Through it all, I witnessed how we all came together. How the call was put out for sandwiches and water for those fighting the fires, how the call was put out for clothes and necessary items for those who had lost homes in the fires. How people rallied together in support and in love.
This is the world I want to be a part of. The world where we love each other, where we give and help each other, where we move together as one unit, as one family, as one together in whatever struggles may come to face us.
We come into this passage of scripture right at a major change in life, when something shocking happened, and when something new is about to happen. Not unlike where we are this week. The scriptures say to be “Be very brave and strong…” something I don’t think God means just when we’re here in this building.
I’ve seen this strength and this bravery throughout the week. In the little boy at play group on Tuesday that said, “The fire’s out!” in a whisper scream while he waited for his statement to be confirmed. “Yes, the fire is out.” He didn’t need to hear the “we hope for good” or the worries ramping around in our adult minds as we think of hot spots and what has already been lost.
For him, his bravery came from that one simple statement, from trusting and believing in what he’d been told and taught, to be brave and strong, to trust in God his creator and giver of life. God is our only constant, the only thing that does not change in our lives.
Sometimes change happens swiftly, like when a fire rages through the grasslands and into town, or when power lines hit together, spark, and start the flames ablaze. The changes can come swiftly, quickly, unknowingly. And other times they can come slowly, as if we’re waiting decades for them to happen.
This passage of scripture combines both. Moses is gone. Joshua was his assistant, so it would seem God has now put him in charge of leading the people as Moses had. However, the Israelites had been waiting decades to be able to cross over into their promised land, to take the steps that would lead them home and allow them to settle.
Yet, I’m sure it happened suddenly, unexpectedly. After waiting that length of time and seeing nothing happening, I’m sure the call Joshua gets to finally “cross over the Jordan with this entire people to the land given to the Israelites” came as a sudden, unexpected change.
But God was still there. God was still in the moments before, when Moses was their leader, and in the moments after. God is still with them when Joshua receives the command to lead the people to the promised land. God is still with us, thousands and thousands of years later, through fire, rain, sleet, through upheavals, losses, changes.
I usually say that our only constant in life is change, but I’ll admit right here and now that I’m wrong. God is our only constant. Change is typically present wherever God is concerned, but God is our one and only true constant in life. Through our faith we know we will have a support to lean on when we need it.

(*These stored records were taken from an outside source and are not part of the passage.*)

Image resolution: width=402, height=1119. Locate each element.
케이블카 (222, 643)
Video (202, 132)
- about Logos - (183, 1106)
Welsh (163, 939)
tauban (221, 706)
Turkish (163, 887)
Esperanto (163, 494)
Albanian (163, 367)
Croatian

We know through God that we will have a community to back us up, to take care of us when we’re burdened and heavy laden. This is nothing new. This is something that has been true since the beginning of all time, since God created this world anew, since we received the breath of God to give us life.
You think by now we would know it. That we’d understand no matter where we go, no matter what happens, no matter what we do that God is forever with us, but we still need those reminders, those moments to take away our worry and fear—even if it is just for a few seconds—and bring us to life in God’s overwhelming presence.
This passage tells us, “I will be with you in the same way I was with Moses. I won’t desert you or leave you. Be brave and strong, because you are the one who will help this people take possession of the land, which I pledge to give to their ancestors.”
I won’t desert you. I won’t leave you. God is our only constant, always with us, forever, no matter where we go, no matter where our home is, whether it’s something still standing or not. God will forever be with us. God was with the Israelites from the start, from when they were in captivity, to leading them out of captivity, to finally after many years of waiting going to the promised land.
I love the last verse of this passage, where Joshua, I’m sure at this point, is really starting to worry about what’s going to happen next, about how he’ll interact with the people he’s now leading, how he’ll talk to them after these changes have happened, how he’ll handle the changes God has given him.
God tells Joshua, “I’ve commanded you to be brave and strong, haven’t I? Don’t be alarmed or terrified, because the Lord your God is with you wherever you go.” If that doesn’t say it, I don’t know what will. So while this week has had terrifying moments, moments of bewilderment and sadness, of loss, of struggle, we should not be alarmed. We should not be terrified. We should be brave and strong because God is with us, wherever we go.